A Burning Bush in Gary, Indiana (1979)
I could interpret the strange fact that the title of my
sixth-grade science project was "The Control of Chronic Pain," and
that I later developed years of constant pain (felt primarily as a dagger of
criminal nerves behind the left eye), in one of two ways:
1. It's just a coincidence. No connection. There is no real system of meaning in the universe. After all, I'm hardly unique. More than a quarter of all Americans experience some form of chronic pain each year, and about 20 percent of women have migraines or some type of persistent headache, a term I have used as shorthand to name my particular mystery affliction. For God's sake, the headache is the most common medical condition plaguing human beings! And there you have it.
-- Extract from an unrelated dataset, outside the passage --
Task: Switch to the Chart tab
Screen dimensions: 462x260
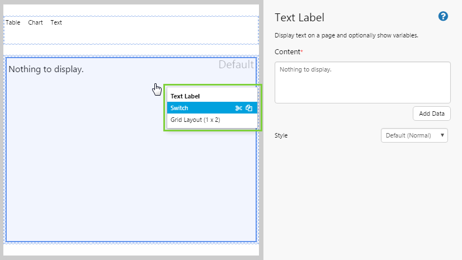Action: pyautogui.click(x=35, y=23)
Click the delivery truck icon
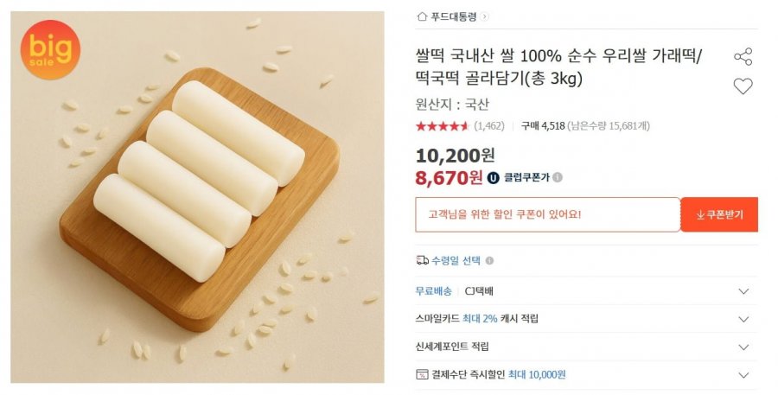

2. You see, the New Agers, much of the alternative medicine and self-help industry, and all those psychoanalysts are right. All pain has some meaning. Everything in life happens for a reason, so we can grow. There are no accidents. The sixth-grade science project was a clear sign from God or Spirit or the Higher Power of Your Understanding that all along I was meant to experience these headaches, learn from them, and then teach others to relieve their suffering.
More specifically, as I interpret this second popular philosophy, we are each basically nothing more than ageless, continually reincarnating souls on an eternal mission for enlightenment, seeking to learn the vital and often painful lessons that our previous selves neglected. Just before we are born, our invisible spirits, just released from dead people, hover in the twilight-somewhere between the clouds and heaven-waiting for the next baby, which will represent their next and most effective learning opportunity. Then, at the proper moment, like synchronized swimmers lined up on a long series of diving boards by the pool's edge in a 1930s Busby Berkeley musical, they each seamlessly dive sideways and gracefully in cascading sequence into their individually designated earthly human containers.
So, from this perspective, what evidently happened to me was that on the day I was born, April 9, 1967, my particular soul looked down and had the foresight, as souls often do, to choose my unassuming bourgeois South Suburban Chicago human life-form. It knew that, through a series of hapless errors in judgment and general misfortune, this bipedal hominid would offer the soul the perfect opportunity to fulfill its particular mission: having a really, really bad headache.
In its infinite wisdom, the soul recognized that I would grow up with an anesthesiologist uncle who started one of the earlier chronic pain clinics in America, in Gary, Indiana--a land mass which is comparable in its cosmic power significance only to the sacred continental energy-vortex center underlying the Great Pyramid of Giza, or to that freaky thing in Sedona that attracts all those tourists. At the age of twelve, a traditional age of initiation into the world, my uncle would suggest as a topic for my sixth-grade science project "chronic pain," offering valuable foreshadowing. That science project would serve as my own personal burning bush, as a platform on which the Divine could manifest itself on earth and alert me to my purpose.
The soul knew that despite the initially apparent dry nature of this topic of chronic pain, its mysteries would soon powerfully capture my imagination. After all, it posed so many more haunting and mesmerizing questions than the garden variety projects of my classmates, what with their pedestrian baking-soda volcanoes and hamster-perplexing mazes.
I was drawn to the topic of pain the same way I was to the riveting made-for-TV John Travolta movie The Boy in the Plastic Bubble of that era, about the freakishness that results when the body goes awry. It had the same pull as the horrible, terrorizing historical accounts of Jewish girls my age hiding from the Nazis, such as in the Scholastic book Marta and the Nazis, which was most likely ordered from the back of a Weekly Reader, about a German girl stashing the family diamonds in the head of a doll she carried away in the train going over the border. And then there was the story of the more famous real-life Dutch girl hiding in an attic covered in movie posters, in a story still too dark for me to fully comprehend. Probably Catholic kids feel the same weird connection to tales of martyred saints riddled with arrows, sleeping on piles of bricks, wearing gloves filled with nettles, and/or willingly starving themselves to death. They just eat that stuff up.